Mr. Fong and his attorneys also will have their work cut out for them to prove discrimination, according to an attorney who has experience in such cases, primarily defending redevelopment agencies.

"I have [redevelopment] clients who have been sued over discrimination, but never successfully," says Bruce Tepper, of Beverly Hills. "I've never seen that successfully litigated."

The case would have a greater chance filed in U.S. District Court than in the local Superior Court.

Federal courts have been more receptive to both discrimination cases and to challenges to redevelopment agencies generally.

"In recent decisions at the [federal] District Court level, especially in Southern California, the examination of redevelopment by federal courts has been unprecedented," Mr.
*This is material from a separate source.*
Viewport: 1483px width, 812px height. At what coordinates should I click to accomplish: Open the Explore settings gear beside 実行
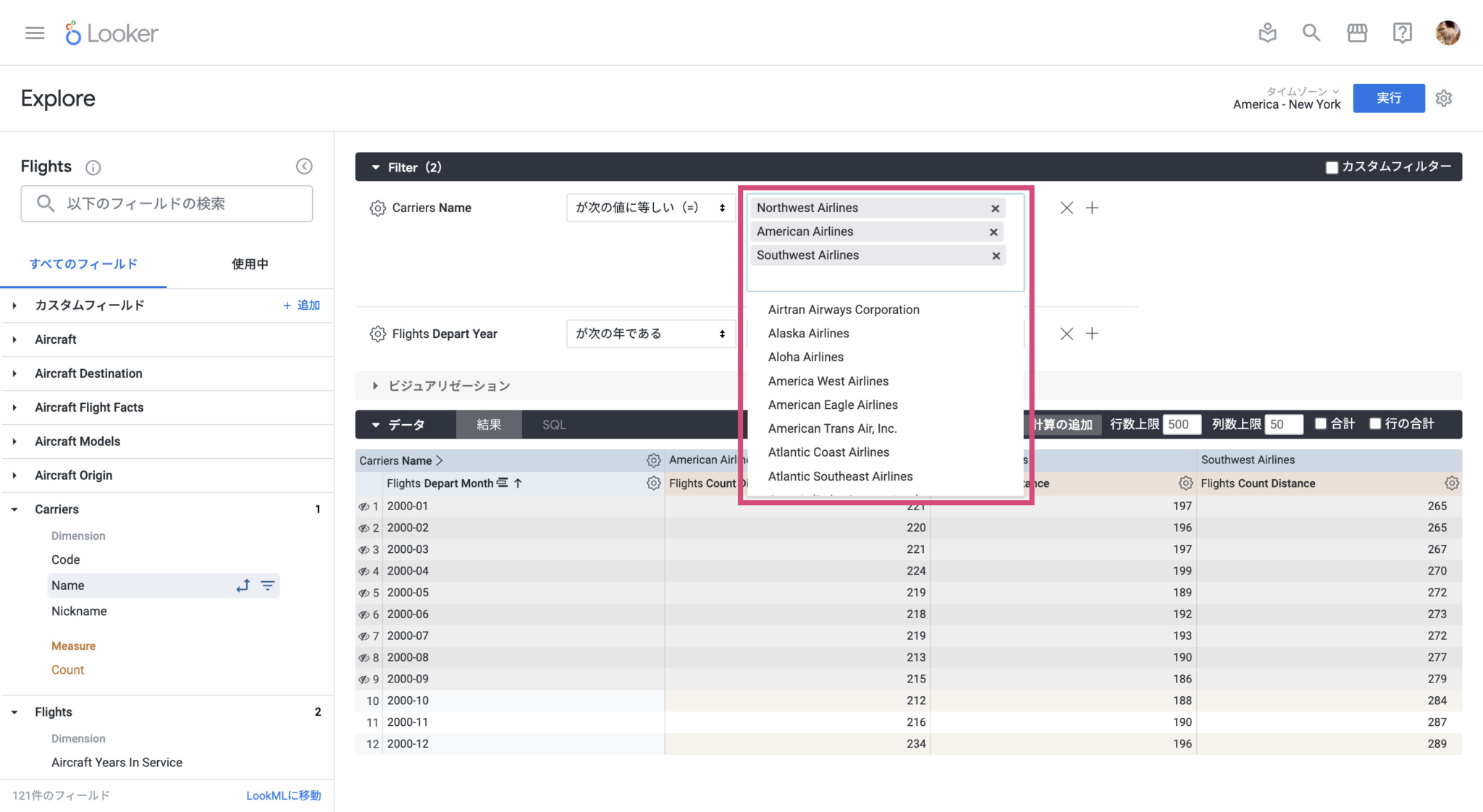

Tepper says. Opposition to the redevelopment agency has grown lately as it has pressed ahead with its plans for the Tropicana Center and the Strong Neighborhood Initiative. One group of property owners calling itself Coalition for Redevelopment Reform held its first community meeting Sept. 28 and drew 80 people.

An organizer of the group, downtown lawyer and property owner Lorraine Wallace Rowe, thinks that the redevelopment agency needs to be reined in.

"Originally there were valid reasons for redevelopment to overcome blight," she says. "Now they've gotten out of hand."